No single genetic strain of Clostridium difficile bacteria appears to be any more harmful than other strains, according to US researchers.
They said their findings contradicted previous research suggesting the emergence of the most severe C. difficile infections could be linked with a particular strain known as Ribotype 027 (R027).
“Clinical severity markers of C difficile infection, such as white blood cell count and albumin level, a protein in blood, are more important predictors of severe outcomes than any specific strain”
The new study used data from more than 700 patients at seven hospitals in the Houston area to assess disease severity at presentation and clinical outcomes with varying C. difficile strains.
Researchers conducted epidemiologic strain typing of C. difficile to identify both the prevalence of different strains, as well as the impact of distinct strains on disease severity and patient outcomes.
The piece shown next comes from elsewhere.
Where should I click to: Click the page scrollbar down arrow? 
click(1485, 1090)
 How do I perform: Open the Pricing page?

Although C. difficile R027 was the most prevalent strain associated with severe onset of the disease, it was found to not be any more likely to cause severe outcomes than other C. difficile strains.
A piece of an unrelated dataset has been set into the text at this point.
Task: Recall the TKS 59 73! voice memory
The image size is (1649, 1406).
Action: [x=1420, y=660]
However, researchers noted that continued use of non C. difficile antibiotics was a strong predictor of severe C. difficile infection outcomes in all strains.
The continued use of other antibiotics has previously been associated with prolonged diarrhoea and C. difficile infection treatment failure, they noted.
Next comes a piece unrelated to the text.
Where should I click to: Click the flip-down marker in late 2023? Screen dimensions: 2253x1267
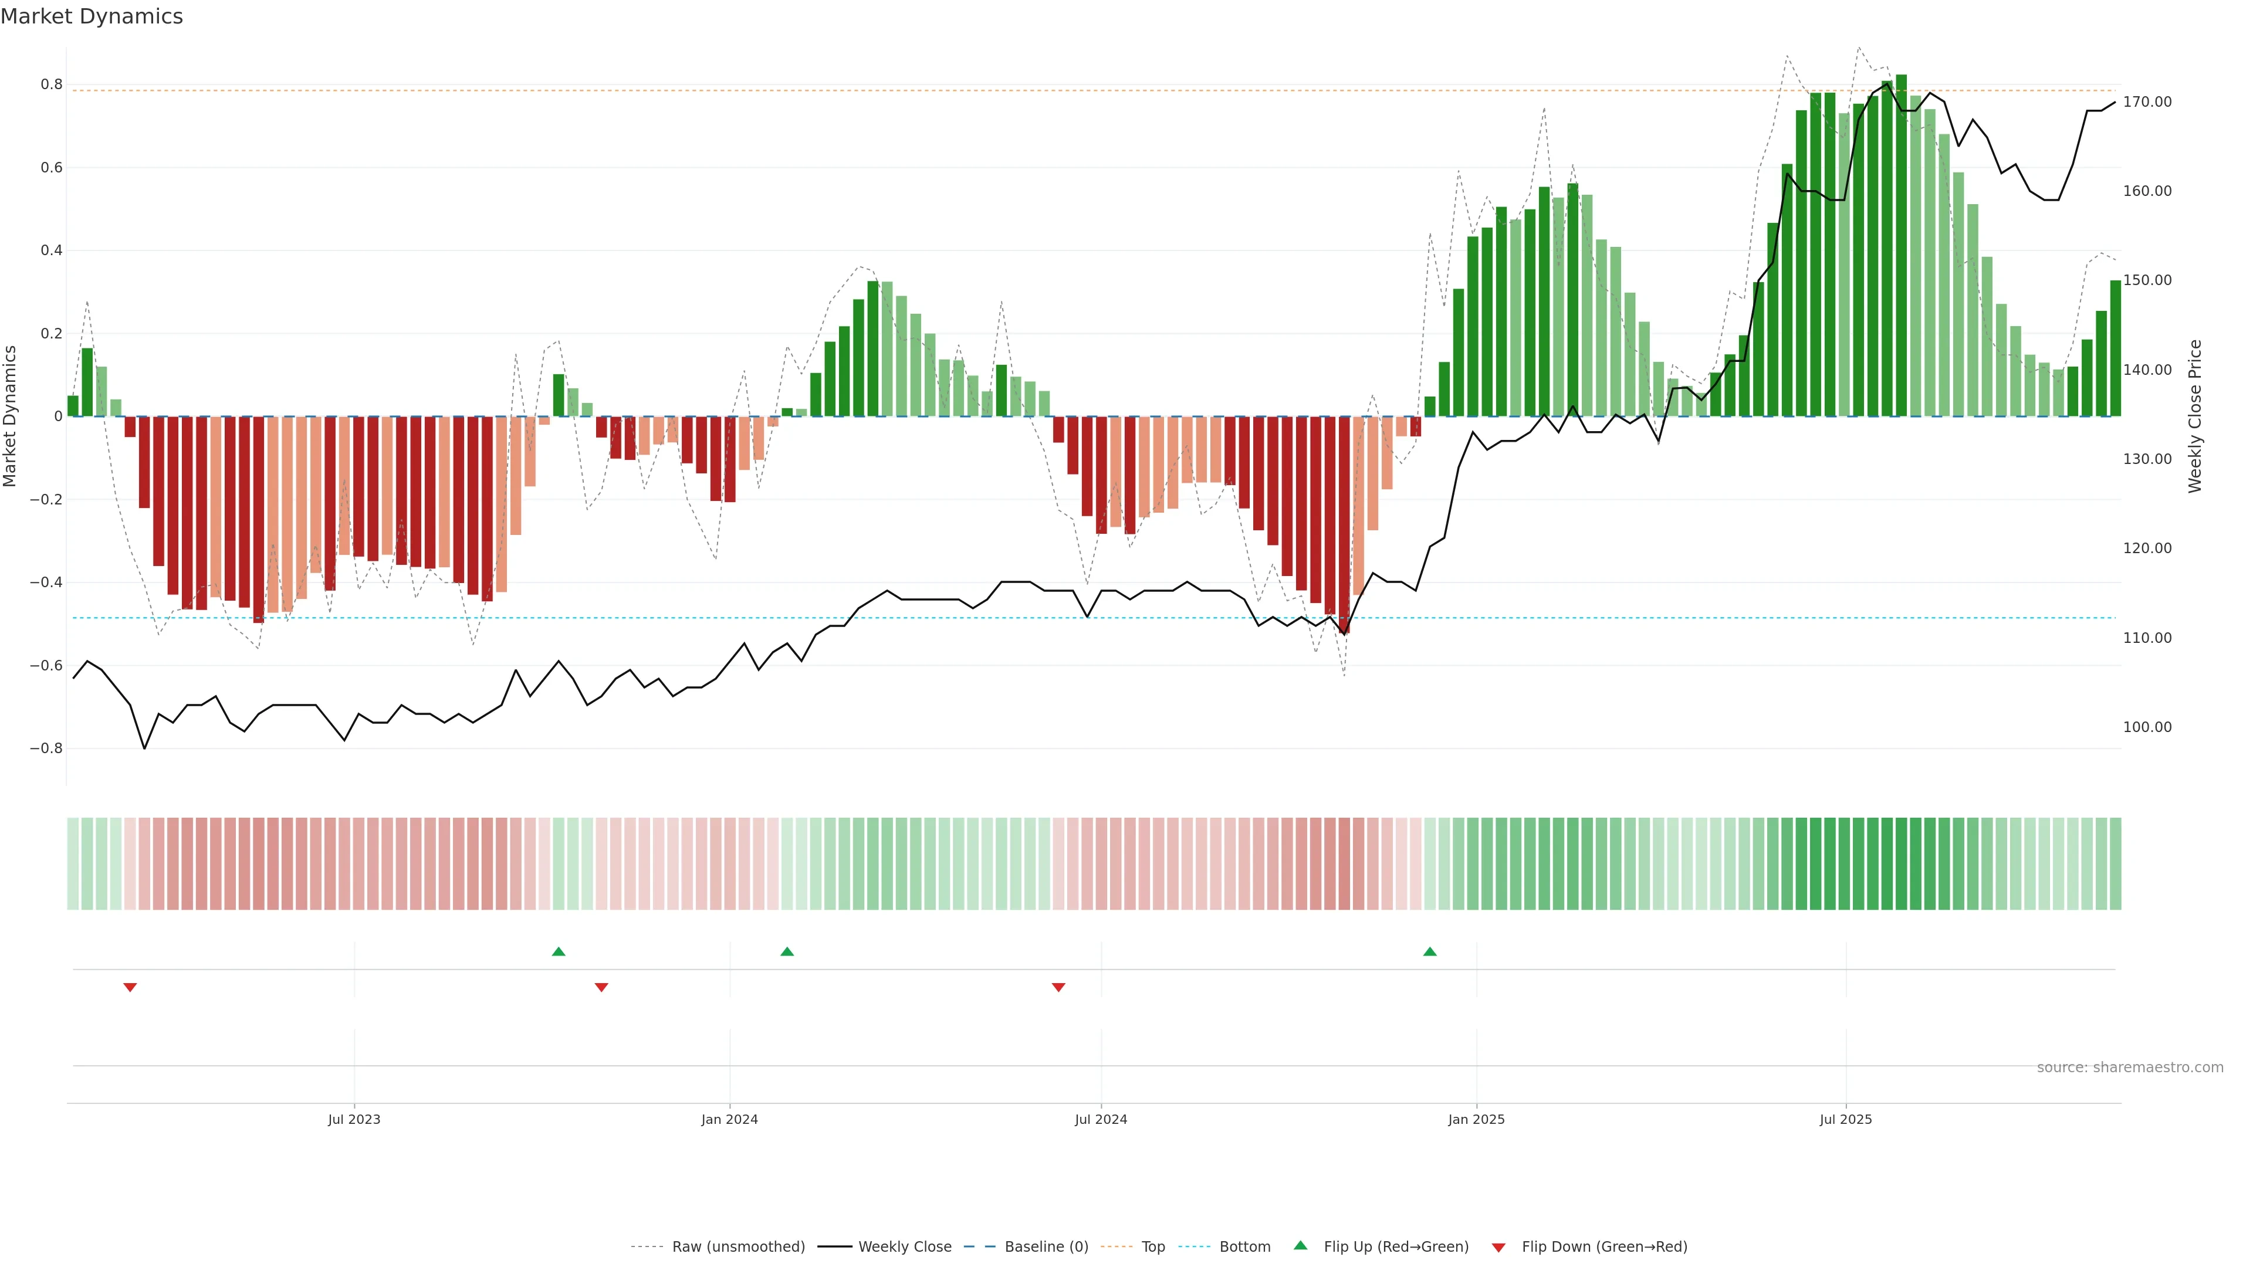tap(601, 987)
Strain typing remains a valuable source of information for tracking emergence of different strains and may potentially influence treatment decisions, said study lead author Samuel Aitken, from Houston Methodist Hospital in Texas.
But clinical severity markers appear to be more important predictors for the determining the severity of C. difficile infection patient outcomes, he said.
He added: “Clinical severity markers of C difficile infection, such as white blood cell count and albumin level, a protein in blood, are more important predictors of severe outcomes than any specific strain, especially in hospitals with no single predominant strain.”
The new study has been published online in the journal Infection Control & Hospital Epidemiology.